Stored records:
--------------------
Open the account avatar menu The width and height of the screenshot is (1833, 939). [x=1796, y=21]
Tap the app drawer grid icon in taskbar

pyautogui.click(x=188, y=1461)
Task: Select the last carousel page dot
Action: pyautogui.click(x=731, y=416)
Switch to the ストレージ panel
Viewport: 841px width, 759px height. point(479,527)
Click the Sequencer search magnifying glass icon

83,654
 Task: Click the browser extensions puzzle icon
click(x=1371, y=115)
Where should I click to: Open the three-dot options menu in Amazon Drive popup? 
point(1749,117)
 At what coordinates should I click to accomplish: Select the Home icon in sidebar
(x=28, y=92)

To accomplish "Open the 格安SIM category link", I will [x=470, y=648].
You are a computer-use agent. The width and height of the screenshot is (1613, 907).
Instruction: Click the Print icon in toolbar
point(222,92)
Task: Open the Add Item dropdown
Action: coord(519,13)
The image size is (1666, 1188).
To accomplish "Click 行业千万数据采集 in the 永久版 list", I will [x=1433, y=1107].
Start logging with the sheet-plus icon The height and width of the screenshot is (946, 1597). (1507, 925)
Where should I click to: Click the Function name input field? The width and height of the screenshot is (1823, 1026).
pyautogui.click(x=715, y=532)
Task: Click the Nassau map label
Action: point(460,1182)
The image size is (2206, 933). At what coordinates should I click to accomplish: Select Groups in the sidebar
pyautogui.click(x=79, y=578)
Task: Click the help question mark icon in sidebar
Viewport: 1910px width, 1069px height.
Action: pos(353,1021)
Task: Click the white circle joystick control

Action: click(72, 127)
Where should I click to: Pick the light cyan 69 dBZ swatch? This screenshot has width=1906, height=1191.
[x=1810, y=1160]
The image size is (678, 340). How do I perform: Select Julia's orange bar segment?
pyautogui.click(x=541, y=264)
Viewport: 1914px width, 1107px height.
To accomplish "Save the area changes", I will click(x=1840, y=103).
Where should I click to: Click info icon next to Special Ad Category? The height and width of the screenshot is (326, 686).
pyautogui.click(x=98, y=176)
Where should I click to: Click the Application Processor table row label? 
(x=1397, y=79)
--------------------
**AIM OF THE EXERCISE**
Which lines of the data contain the string "will"? Copy each of them.

**RESULT**
To accomplish "Open the 格安SIM category link", I will [x=470, y=648].
To accomplish "Click 行业千万数据采集 in the 永久版 list", I will [x=1433, y=1107].
To accomplish "Save the area changes", I will click(x=1840, y=103).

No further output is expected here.